The results from the experiments were very exciting. During a traditional sewer video inspection, water is often observed discharging from a service connection, as shown in Figure 1. If the flow is steady as the camera passes the connection, it is often assumed to be from groundwater infiltration. The infrared camera allows the operators to look for changes in temperature, as shown in Figure 2. The red color represents warmer temperatures, which are confirmed using the non-contact thermometer. The image shown on Figure 1 was taken using a traditional inspection camera. The operator then switched to the infrared camera to show that this was in fact an illicit connection, as shown in Figure 2.
Another limitation of traditional video inspection equipment is that the camera operator may not be able to identify a problem unless the illicit discharge is occurring as the camera passes the service connection. The next experiment involved evaluating whether hot water use would leave residual heat on the storm sewer main, so that a problem could be identified after the hot water stopped flowing. For this experiment, the infrared camera was placed in a sanitary sewer in front of a service connection for a restaurant. Hot water was run from a restaurant kitchen sink for five minutes and then turned off. The temperature at the service connection was monitored for 12 minutes, and during that time there was no water use in the restaurant.

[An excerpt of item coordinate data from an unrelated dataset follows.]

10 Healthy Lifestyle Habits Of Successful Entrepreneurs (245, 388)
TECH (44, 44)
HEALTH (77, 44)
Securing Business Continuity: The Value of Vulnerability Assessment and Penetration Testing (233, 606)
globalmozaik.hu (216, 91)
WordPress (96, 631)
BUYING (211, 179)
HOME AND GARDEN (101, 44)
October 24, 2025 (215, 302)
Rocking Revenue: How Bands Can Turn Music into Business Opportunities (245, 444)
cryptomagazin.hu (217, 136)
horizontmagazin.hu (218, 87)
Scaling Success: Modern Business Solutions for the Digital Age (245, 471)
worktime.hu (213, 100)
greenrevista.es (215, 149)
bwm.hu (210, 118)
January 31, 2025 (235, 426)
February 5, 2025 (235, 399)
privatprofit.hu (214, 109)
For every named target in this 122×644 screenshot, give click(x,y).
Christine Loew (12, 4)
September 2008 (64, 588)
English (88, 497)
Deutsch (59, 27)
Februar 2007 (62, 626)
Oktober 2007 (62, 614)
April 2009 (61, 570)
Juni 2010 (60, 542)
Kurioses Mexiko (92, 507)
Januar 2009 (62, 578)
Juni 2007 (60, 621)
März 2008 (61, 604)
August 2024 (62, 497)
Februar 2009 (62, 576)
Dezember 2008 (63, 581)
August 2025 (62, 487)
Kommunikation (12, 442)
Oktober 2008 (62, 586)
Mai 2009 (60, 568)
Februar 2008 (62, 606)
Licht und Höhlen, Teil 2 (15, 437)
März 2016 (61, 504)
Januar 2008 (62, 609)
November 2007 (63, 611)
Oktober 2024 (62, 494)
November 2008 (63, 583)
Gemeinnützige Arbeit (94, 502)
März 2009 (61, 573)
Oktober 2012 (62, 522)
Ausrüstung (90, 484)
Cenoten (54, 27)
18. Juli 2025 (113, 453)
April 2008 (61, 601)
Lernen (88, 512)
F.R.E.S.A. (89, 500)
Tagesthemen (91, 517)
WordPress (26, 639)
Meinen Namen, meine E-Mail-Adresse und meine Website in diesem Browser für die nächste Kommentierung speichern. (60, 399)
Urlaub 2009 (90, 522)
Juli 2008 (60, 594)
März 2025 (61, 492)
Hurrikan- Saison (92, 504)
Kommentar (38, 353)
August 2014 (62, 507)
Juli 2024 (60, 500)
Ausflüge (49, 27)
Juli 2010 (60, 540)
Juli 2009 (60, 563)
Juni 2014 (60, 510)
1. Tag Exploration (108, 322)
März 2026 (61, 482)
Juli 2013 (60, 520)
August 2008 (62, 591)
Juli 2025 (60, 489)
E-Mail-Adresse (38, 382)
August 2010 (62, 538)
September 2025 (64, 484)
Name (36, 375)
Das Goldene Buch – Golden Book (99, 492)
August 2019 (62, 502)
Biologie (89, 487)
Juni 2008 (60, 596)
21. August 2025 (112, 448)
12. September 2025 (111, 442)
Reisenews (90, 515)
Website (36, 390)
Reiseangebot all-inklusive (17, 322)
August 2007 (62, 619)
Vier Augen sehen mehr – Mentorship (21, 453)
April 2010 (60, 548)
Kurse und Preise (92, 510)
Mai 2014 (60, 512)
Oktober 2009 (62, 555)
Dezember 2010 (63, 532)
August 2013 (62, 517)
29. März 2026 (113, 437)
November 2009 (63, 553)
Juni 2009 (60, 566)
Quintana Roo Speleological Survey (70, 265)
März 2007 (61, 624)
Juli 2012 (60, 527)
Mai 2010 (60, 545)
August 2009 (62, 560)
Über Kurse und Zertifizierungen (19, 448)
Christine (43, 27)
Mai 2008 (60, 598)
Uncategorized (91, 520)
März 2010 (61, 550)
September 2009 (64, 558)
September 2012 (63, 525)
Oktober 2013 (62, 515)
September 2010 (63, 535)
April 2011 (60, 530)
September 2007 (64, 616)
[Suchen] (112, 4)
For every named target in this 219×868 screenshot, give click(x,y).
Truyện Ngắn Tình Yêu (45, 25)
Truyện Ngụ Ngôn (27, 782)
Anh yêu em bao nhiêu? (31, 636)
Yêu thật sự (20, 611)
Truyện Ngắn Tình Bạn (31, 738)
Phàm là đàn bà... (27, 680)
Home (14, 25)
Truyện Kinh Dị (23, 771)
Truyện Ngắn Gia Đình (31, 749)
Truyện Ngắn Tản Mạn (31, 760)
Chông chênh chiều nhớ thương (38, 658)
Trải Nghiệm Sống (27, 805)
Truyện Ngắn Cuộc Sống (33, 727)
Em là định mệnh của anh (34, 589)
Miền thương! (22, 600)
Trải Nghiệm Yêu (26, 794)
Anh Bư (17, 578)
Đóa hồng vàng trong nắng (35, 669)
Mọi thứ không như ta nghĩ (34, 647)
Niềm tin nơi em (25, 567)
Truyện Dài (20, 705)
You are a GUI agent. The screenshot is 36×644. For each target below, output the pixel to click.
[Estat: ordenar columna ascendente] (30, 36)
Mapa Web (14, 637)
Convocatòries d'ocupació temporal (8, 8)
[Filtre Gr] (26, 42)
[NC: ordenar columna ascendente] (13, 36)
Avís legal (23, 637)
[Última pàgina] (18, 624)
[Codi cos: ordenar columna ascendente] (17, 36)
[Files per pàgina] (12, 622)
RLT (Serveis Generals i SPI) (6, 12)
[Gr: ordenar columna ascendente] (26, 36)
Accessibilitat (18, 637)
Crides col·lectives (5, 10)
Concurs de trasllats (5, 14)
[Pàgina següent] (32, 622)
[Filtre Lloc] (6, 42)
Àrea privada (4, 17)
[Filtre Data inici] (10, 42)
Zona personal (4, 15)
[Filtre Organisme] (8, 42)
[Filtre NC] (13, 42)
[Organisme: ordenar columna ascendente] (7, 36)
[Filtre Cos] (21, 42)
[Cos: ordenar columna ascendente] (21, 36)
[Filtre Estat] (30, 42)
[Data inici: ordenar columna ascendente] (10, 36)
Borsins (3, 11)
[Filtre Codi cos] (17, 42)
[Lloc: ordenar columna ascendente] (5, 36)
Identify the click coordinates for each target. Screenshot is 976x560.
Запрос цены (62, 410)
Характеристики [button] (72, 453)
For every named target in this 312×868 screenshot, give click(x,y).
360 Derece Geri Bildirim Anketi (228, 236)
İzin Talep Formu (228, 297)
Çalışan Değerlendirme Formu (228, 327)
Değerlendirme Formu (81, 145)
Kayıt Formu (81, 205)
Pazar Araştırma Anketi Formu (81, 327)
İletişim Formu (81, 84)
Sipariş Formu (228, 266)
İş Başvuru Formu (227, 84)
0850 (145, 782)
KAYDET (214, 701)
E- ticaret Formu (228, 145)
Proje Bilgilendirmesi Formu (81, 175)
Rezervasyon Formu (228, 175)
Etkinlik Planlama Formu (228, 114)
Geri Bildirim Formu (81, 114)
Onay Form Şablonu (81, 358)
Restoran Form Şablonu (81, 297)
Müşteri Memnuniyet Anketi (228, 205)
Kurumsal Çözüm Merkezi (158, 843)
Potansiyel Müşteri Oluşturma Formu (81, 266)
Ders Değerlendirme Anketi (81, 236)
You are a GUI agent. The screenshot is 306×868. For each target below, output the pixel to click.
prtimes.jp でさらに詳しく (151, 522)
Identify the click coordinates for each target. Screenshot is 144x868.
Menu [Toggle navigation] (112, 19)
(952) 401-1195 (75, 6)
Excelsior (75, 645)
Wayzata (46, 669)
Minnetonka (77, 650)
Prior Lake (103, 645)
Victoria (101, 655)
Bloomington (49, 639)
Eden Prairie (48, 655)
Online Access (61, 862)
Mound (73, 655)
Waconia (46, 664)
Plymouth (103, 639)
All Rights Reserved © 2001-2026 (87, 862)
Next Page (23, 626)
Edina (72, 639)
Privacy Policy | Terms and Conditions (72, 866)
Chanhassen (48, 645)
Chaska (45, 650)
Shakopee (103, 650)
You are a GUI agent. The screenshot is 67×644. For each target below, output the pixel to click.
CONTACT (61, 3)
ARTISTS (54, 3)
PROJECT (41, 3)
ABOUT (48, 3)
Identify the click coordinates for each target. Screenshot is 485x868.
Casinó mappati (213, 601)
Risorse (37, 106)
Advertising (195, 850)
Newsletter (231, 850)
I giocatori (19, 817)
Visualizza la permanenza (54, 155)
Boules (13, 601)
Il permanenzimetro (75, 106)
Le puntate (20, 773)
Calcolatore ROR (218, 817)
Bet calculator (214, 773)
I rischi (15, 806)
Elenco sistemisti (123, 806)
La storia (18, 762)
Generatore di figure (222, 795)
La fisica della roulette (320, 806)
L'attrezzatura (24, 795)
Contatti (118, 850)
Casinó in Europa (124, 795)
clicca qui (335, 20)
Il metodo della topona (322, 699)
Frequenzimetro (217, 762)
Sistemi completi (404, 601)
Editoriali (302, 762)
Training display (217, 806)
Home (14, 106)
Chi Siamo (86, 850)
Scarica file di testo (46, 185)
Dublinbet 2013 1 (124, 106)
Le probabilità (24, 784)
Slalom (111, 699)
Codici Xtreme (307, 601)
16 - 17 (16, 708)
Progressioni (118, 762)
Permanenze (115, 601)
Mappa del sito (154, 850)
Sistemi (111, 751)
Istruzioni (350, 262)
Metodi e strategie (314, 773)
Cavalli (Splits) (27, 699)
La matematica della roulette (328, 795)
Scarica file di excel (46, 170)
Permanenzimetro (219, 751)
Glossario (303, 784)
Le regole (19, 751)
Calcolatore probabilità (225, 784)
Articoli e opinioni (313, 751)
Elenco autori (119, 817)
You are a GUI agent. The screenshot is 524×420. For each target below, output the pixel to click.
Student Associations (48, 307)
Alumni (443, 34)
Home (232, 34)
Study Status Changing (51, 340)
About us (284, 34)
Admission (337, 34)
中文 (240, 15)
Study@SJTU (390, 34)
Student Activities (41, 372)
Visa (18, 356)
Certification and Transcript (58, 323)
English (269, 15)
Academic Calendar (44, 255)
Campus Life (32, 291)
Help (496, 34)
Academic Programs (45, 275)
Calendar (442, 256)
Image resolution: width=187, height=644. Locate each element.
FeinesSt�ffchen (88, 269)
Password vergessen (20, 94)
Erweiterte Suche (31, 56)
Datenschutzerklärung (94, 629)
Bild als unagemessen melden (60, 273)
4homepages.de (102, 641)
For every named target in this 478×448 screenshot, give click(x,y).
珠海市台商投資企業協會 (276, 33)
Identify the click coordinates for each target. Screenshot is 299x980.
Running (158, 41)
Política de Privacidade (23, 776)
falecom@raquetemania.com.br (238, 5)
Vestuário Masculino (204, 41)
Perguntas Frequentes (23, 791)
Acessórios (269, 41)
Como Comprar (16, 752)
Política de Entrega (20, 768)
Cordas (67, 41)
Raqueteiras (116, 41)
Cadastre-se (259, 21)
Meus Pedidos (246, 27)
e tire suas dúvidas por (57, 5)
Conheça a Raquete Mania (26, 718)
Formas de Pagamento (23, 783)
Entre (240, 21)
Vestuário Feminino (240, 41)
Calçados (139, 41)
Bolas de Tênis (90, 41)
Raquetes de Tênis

Figure 3 shows the residual temperature on the service connection when the hot water was turned off. The blue number on the bottom left corner of the screen shows that the service connection was 60°F at 11:34. Figure 4 shows that the temperature in the pipe 12 minutes later had only dropped 10 degrees to a temperature of 50°F. Graphically, the color went from bright yellow, representing a hotter temperature, to a mix of red and yellow, showing a decrease in temperature. The temperature in the storm sewer pipe that day was 42°F, so there was still eight degrees of residual heat in the pipe after 12 minutes. In future experiments, the service connection will be observed until there is no discernable difference in temperature to determine how long an operator has to identify an illicit connection after an active discharge has stopped. During the course of experiments, the infrared camera also detected a delta between cold tap water and the temperature of the groundwater that infiltrated into the storm sewer.
Valuable Results
The results of this experiment show that an infrared sewer camera is a very effective tool in the identification of illicit connections in storm sewers, and it could prove to reduce the level of effort and costs by streamlining the trackdown process and possibly reducing the number of techniques needed to find the sources of illicit discharges. The infrared camera experiments in the city of Yonkers indicate that direct active connections to the sanitary sewer are very easy to detect; the residual heat from illicit connections can be used to locate those illicit connections, even if they are not presently active; and cold tap water discharging through illicit connections can also be detected using the infrared camera. Indirect connections that result in a dripping service connection were not picked up with the infrared camera, although an indirect connection with a steady flow could be noticeable with the camera. Using the infrared camera for this type of application will be most successful in residential areas in the morning as residents are getting ready for work and in the evening when they return from work and are using water. Likewise, the greatest success in commercial areas will be achieved during business hours.